Retrouver une Europe de la coopération plutôt que de la compétition.
La « construction » européenne peut-elle encore échapper à la dislocation ? Depuis 2005 et l’échec du projet de Traité constitutionnel, des craquements de plus en plus inquiétants s’y font entendre, sans que rien ne semble pouvoir tirer ses dirigeants de leur sommeil dogmatique. Ni les désaveux électoraux répétés, ni la fracture économique entre pays de la zone euro, ni le renflouement par le contribuable de banques devenues intangibles, ni la descente de la Grèce aux enfers, ni l’incapacité à trouver une réponse commune aux flux migratoires, ni le Brexit, ni l’impuissance face aux diktats américains imposés au mépris des traités signés, ni la montée de la pauvreté, des inégalités, des nationalismes et de la xénophobie, ni enfin l’épreuve de la pandémie globale, n’ont permis d’ouvrir à l’échelle de l’Union européenne un débat démocratique sur la crise profonde qu’elle traverse et les moyens de la surmonter.

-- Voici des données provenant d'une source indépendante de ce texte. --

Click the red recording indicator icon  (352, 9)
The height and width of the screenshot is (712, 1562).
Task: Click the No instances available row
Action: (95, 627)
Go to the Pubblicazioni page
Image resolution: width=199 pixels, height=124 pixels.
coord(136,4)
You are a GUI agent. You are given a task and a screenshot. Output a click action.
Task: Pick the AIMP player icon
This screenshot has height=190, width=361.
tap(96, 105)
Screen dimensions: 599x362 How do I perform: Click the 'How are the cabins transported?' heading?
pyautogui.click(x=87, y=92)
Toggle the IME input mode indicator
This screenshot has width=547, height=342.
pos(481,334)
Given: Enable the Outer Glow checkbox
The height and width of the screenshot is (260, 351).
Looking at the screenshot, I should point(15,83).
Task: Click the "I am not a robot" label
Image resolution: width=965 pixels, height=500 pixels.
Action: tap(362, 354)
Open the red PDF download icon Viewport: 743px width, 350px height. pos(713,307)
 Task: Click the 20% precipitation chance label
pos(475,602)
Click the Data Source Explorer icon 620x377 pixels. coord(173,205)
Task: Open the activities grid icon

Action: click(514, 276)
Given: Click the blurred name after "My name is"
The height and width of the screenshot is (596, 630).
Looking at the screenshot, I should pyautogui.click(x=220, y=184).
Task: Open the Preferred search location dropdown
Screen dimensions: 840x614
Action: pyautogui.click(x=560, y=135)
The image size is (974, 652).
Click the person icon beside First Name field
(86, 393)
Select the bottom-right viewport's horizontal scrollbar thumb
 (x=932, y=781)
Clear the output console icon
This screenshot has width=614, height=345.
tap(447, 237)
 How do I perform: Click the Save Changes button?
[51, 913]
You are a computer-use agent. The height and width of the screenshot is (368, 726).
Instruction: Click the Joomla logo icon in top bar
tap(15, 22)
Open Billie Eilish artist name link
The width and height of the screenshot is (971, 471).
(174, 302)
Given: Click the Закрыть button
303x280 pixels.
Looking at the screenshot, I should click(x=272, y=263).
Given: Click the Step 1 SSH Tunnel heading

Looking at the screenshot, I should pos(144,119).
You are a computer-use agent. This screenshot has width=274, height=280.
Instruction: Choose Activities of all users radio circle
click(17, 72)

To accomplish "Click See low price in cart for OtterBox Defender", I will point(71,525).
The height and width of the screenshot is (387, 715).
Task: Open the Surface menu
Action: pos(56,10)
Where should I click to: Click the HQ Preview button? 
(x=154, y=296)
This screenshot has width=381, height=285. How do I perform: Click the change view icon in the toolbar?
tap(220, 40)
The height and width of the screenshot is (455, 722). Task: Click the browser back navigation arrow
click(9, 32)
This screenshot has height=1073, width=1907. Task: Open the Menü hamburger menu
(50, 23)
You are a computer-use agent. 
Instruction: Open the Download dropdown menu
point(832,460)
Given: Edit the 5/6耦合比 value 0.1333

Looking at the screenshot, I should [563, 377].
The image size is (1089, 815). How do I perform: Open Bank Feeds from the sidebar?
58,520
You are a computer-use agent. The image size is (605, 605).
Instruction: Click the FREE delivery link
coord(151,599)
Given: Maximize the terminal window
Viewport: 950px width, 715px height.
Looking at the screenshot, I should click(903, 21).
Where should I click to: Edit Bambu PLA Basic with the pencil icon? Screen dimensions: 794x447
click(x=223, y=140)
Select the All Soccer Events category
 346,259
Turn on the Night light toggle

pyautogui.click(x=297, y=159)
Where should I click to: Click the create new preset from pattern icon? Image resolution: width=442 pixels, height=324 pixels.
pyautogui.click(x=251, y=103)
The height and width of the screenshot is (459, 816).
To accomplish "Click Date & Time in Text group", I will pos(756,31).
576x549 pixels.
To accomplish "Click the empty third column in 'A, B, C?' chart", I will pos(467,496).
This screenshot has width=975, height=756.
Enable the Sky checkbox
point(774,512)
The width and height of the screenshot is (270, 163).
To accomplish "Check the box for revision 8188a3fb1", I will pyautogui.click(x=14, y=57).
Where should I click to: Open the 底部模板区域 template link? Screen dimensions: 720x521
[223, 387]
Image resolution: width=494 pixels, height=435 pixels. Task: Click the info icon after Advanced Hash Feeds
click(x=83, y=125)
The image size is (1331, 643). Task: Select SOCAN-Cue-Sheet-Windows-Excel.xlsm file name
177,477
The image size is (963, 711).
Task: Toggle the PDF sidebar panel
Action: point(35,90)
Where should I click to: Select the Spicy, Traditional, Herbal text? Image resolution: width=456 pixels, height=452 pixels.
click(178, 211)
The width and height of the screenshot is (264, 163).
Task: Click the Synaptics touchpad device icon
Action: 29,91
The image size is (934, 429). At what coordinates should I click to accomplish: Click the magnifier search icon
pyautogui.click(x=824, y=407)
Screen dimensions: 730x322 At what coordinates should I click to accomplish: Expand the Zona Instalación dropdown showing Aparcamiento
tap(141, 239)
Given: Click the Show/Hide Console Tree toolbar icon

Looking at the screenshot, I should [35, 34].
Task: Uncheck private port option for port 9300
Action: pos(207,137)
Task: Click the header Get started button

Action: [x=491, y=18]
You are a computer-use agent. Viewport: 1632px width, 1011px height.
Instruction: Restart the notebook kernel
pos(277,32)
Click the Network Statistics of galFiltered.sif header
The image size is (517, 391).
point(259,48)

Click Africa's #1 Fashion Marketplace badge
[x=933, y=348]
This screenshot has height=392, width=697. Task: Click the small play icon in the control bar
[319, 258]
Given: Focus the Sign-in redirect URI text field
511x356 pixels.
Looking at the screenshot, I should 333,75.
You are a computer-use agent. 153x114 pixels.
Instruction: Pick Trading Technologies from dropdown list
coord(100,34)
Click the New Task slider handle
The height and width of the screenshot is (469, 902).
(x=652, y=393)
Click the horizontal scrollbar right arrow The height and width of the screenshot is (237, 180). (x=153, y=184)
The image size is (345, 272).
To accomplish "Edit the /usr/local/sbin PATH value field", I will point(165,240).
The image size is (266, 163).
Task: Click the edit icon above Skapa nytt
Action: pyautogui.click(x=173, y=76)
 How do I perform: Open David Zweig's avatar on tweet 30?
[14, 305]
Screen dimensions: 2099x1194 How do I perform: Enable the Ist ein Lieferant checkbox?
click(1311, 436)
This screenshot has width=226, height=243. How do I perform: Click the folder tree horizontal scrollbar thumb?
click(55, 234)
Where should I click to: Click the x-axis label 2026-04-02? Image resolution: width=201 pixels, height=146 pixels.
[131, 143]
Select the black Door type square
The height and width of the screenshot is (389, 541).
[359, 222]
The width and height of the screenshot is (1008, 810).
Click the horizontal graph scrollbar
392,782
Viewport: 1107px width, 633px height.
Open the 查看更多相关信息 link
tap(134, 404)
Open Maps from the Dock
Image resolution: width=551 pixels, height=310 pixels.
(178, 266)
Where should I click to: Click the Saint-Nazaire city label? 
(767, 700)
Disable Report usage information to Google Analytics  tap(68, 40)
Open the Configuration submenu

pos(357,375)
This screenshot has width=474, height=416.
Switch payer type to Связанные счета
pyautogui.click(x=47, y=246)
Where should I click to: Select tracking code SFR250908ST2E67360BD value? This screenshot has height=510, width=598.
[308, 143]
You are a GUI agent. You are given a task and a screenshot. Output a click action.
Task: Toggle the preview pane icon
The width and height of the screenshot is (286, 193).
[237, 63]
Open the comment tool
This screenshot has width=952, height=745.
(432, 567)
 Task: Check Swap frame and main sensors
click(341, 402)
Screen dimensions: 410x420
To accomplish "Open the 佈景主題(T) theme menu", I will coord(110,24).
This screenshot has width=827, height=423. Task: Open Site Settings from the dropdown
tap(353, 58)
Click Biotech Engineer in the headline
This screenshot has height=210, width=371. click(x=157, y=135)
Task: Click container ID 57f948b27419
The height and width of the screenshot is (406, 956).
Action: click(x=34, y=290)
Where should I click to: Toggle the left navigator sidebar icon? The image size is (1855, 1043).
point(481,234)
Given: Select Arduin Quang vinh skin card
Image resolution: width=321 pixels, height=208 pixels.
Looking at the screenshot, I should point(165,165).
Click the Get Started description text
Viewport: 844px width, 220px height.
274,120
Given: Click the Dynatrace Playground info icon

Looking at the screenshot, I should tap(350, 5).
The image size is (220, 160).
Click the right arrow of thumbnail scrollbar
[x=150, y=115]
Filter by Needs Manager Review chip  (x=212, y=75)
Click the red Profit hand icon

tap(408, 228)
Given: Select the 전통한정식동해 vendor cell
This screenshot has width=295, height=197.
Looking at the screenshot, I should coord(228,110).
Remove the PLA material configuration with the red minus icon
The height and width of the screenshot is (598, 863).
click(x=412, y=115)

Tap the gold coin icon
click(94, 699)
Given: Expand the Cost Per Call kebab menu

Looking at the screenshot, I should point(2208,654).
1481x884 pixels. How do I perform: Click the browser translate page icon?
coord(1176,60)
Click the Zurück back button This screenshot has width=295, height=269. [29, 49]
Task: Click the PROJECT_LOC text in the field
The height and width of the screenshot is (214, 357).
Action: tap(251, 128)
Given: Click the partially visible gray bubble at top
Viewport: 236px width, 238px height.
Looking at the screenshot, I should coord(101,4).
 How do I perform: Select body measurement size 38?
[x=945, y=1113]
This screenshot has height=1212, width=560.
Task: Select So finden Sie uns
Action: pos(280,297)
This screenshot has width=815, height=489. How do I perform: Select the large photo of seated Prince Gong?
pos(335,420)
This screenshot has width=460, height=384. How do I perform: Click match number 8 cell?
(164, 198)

L’UE ne retrouvera son crédit et sa légitimité que dans la mesure où elle s’affirme comme une Europe de la coopération plutôt que de la compétition. Une Europe démocratique, prenant appui sur la riche diversité de ses langues et de ses cultures, au lieu de s’employer à les araser ou les uniformiser. Une Europe des projets, œuvrant à la solidarité continentale pour répondre aux défis — et à ceux-là seulement — qu’aucun État ne peut relever isolément. Ayant perdu l’esprit communautaire des origines , les États membres ont été incapables de s’accorder à ce jour sur des dispositifs d’entraide et de coopération à la mesure des défis écologiques, technologiques, économiques et sociaux des temps présents. C’est ce qui a conduit la BCE à imaginer des palliatifs pour sauver la zone euro de l’implosion. Le BVefrG a juridiquement tort de le lui reprocher, mais sa décision a au moins un immense mérite: montrer que le roi est nu et que la nécessaire refondation de l’Europe sur les principes de démocratie et de solidarité ne pourra se faire sans sortir des Traités actuels. En interdisant à la classe dirigeante allemande de se cacher plus longtemps les impasses dans lesquelles est enferrée une union monétaire dont leur pays est le principal bénéficiaire, le Tribunal de Karlsruhe a créé les conditions d’un réveil politique. Le projet franco-allemand d’un emprunt solidaire européen pour faire face aux conséquences de la pandémie du Covid-19 pourrait être le premier signe d’un tel réveil.